Когда до выброшенного штормами трофея оставалось всего несколько метров, «канистра» вдруг беспокойно заворочалась, и перед изумленными путниками предстал во всей своей красе потревоженный белый медведь. От неожиданности все трое замерли. Так они и простояли неопределенное количество времени: Шишлов, Радун и медведь.
— Фёдорыч! Ты хоть ружье‑то с плеча сними, — не отводя взгляда от «канистры», Леня очухался первым.
— А что толку? Там всего один патрон с дробью на нырков. Он даже не почешется. И потом… я перед походом уже со всеми простился.
Леня обалдело распахнул глаза:
— Красиво!
Но пауза затянулась.
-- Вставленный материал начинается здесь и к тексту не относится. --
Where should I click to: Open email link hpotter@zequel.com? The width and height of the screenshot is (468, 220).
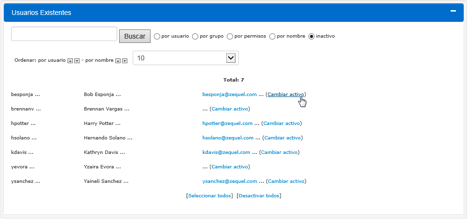point(228,124)
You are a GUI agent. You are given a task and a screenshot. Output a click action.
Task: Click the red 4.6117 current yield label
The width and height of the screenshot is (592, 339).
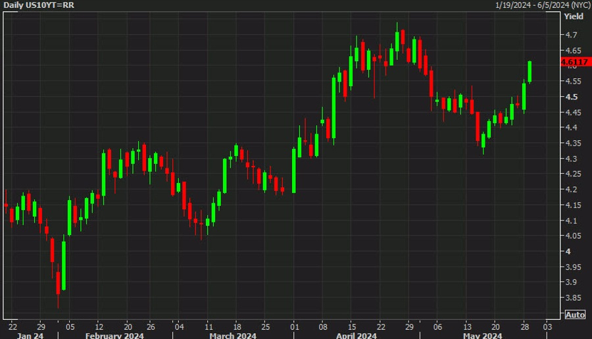click(x=576, y=62)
Еще немного и медведь окончательно проснется и сообразит, что ему полагается в таких случаях делать. Нужно было как‑то выходить из сложившейся ситуации. Бежать было бессмысленно: до берега, где яхты бросили якорь, метров семьсот, не меньше. Чисто машинально Леонид вскидывает камеру фотоаппарата. Щелкает затвор, яркая фотовспышка выхватывает из сумрака картинку этой нелепой встречи человека со зверем. А в следующее мгновенье косолапый, видимо, ошалев от внезапной иллюминации, бросается наутек…
Странно все‑таки устроен человек. Дома, среди плещущей жизнью весны, мы тоскуем по этой одинокой заснеженной пустыне. А приехав сюда, видим во сне своих близких и цветущую под окном сирень. Штурмуя очередной ледник на Земле Франца–Иосифа, я вдруг в мельчайших подробностях смог припомнить, как мальчишкой бил острогой рыбу на деревенской речке, а потом, перепачканный с ног до головы илом и глиной, но довольный и гордый, бегом возвращался домой. В авоське трепещут живучие караси, все тело горит от ожогов прибрежной крапивы, но что за беда, ведь сегодня я — настоящий добытчик! На столе в доме уже стоит крынка с парным молоком с душистою пеной, а дед незаметно вытаскивает из плетня хворостину. Хорошо там, где нас нет? Или это пресловутое стремление человека иметь все и сразу? Не могу сказать наверняка, но твердо знаю, что через несколько дней в одной из подмосковных квартир будет сидеть, склонившись над книгой, человек и отсчитывать дни, оставшиеся до июльской экспедиции.
Да, мы возвращались домой, но для того, чтобы снова вернуться в этот непорочный край холодов и ледяной бесконечности.
Глава V
КУРС — НОРД!
Торосы победимы; непобедимо лишь людское суеверие!
Вице–адмирал С. О. МакаровЧем ближе дата отъезда, тем все труднее сосредоточиться на повседневной житейской рутине. Норд, только норд! Стрелка нашего компаса безнадежно увязла в северных румбах. Везде, где собираются больше двух полярников, нужно вывешивать транспарант: «К черту все разговоры о Севере!», но мозг категорически отказывается работать в каком‑либо другом направлении.
15 июля 2011 года.
Наконец‑то взят отпуск на работе. Короткий отпуск: суббота и воскресенье. А в понедельник… А с понедельника начнется действительно настоящая работа. Работа, которую мы ждали целый год.
За несколько дней до выезда из Уфы позвонил Михаил Андреевич Чванов:
— Ребята, вы меня извините, но поехать я не могу.
— Что‑нибудь случилось, вы не успеваете?
— Не в этом дело. Просто я прошел очередное обследование у врача, и он сообщил, что не для того полгода назад вытаскивал меня с того света, чтобы я загнулся за Полярным кругом. Прямо так и сказал.